→ WORK ORDER
A faithful, word-for-word transcription of all the data is what is needed.

*** DATA IN THIS EXERCISE Section Begins ***

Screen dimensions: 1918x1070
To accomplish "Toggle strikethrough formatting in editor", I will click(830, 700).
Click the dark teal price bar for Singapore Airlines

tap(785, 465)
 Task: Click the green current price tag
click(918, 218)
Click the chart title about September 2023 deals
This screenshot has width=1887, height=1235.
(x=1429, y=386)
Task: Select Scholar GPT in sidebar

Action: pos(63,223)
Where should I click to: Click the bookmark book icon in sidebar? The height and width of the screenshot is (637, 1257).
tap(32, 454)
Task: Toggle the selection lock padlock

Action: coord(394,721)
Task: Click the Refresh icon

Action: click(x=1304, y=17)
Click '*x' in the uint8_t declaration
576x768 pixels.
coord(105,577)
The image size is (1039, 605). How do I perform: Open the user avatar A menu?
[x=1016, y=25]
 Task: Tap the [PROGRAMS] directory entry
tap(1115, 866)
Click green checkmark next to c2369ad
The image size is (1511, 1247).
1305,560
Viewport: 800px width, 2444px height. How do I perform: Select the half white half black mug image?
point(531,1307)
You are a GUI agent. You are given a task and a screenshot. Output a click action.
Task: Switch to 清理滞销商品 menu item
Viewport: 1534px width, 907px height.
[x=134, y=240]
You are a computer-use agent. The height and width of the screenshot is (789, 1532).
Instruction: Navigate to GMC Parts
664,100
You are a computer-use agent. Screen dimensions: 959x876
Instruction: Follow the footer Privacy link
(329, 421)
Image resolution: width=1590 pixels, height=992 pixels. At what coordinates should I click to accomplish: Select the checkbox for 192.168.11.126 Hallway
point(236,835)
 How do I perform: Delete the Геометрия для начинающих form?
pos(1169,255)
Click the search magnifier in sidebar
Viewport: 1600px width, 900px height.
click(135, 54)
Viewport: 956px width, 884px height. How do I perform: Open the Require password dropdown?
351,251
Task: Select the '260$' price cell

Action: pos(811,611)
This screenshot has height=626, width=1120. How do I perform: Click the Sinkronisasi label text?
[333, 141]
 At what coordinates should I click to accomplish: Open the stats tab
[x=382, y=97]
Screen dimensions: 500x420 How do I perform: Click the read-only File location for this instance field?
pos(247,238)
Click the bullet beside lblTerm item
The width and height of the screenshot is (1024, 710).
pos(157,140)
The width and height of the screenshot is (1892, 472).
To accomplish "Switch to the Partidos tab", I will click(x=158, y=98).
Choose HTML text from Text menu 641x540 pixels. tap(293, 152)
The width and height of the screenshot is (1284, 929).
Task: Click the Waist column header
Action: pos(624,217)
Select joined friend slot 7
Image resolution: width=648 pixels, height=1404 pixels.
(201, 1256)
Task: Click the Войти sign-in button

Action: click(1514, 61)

*** DATA IN THIS EXERCISE Section Ends ***

→ SOLUTION TO THE PROBLEM
Screen dimensions: 1918x1070
To accomplish "Toggle strikethrough formatting in editor", I will click(830, 700).
Click the dark teal price bar for Singapore Airlines

tap(785, 465)
 Task: Click the green current price tag
click(918, 218)
Click the chart title about September 2023 deals
This screenshot has width=1887, height=1235.
(x=1429, y=386)
Task: Select Scholar GPT in sidebar

Action: pos(63,223)
Where should I click to: Click the bookmark book icon in sidebar? The height and width of the screenshot is (637, 1257).
tap(32, 454)
Task: Toggle the selection lock padlock

Action: coord(394,721)
Task: Click the Refresh icon

Action: click(x=1304, y=17)
Click '*x' in the uint8_t declaration
576x768 pixels.
coord(105,577)
The image size is (1039, 605). How do I perform: Open the user avatar A menu?
[x=1016, y=25]
 Task: Tap the [PROGRAMS] directory entry
tap(1115, 866)
Click green checkmark next to c2369ad
The image size is (1511, 1247).
1305,560
Viewport: 800px width, 2444px height. How do I perform: Select the half white half black mug image?
point(531,1307)
You are a GUI agent. You are given a task and a screenshot. Output a click action.
Task: Switch to 清理滞销商品 menu item
Viewport: 1534px width, 907px height.
[x=134, y=240]
You are a computer-use agent. The height and width of the screenshot is (789, 1532).
Instruction: Navigate to GMC Parts
664,100
You are a computer-use agent. Screen dimensions: 959x876
Instruction: Follow the footer Privacy link
(329, 421)
Image resolution: width=1590 pixels, height=992 pixels. At what coordinates should I click to accomplish: Select the checkbox for 192.168.11.126 Hallway
point(236,835)
 How do I perform: Delete the Геометрия для начинающих form?
pos(1169,255)
Click the search magnifier in sidebar
Viewport: 1600px width, 900px height.
click(135, 54)
Viewport: 956px width, 884px height. How do I perform: Open the Require password dropdown?
351,251
Task: Select the '260$' price cell

Action: pos(811,611)
This screenshot has height=626, width=1120. How do I perform: Click the Sinkronisasi label text?
[333, 141]
 At what coordinates should I click to accomplish: Open the stats tab
[x=382, y=97]
Screen dimensions: 500x420 How do I perform: Click the read-only File location for this instance field?
pos(247,238)
Click the bullet beside lblTerm item
The width and height of the screenshot is (1024, 710).
pos(157,140)
The width and height of the screenshot is (1892, 472).
To accomplish "Switch to the Partidos tab", I will click(x=158, y=98).
Choose HTML text from Text menu 641x540 pixels. tap(293, 152)
The width and height of the screenshot is (1284, 929).
Task: Click the Waist column header
Action: pos(624,217)
Select joined friend slot 7
Image resolution: width=648 pixels, height=1404 pixels.
(201, 1256)
Task: Click the Войти sign-in button

Action: click(1514, 61)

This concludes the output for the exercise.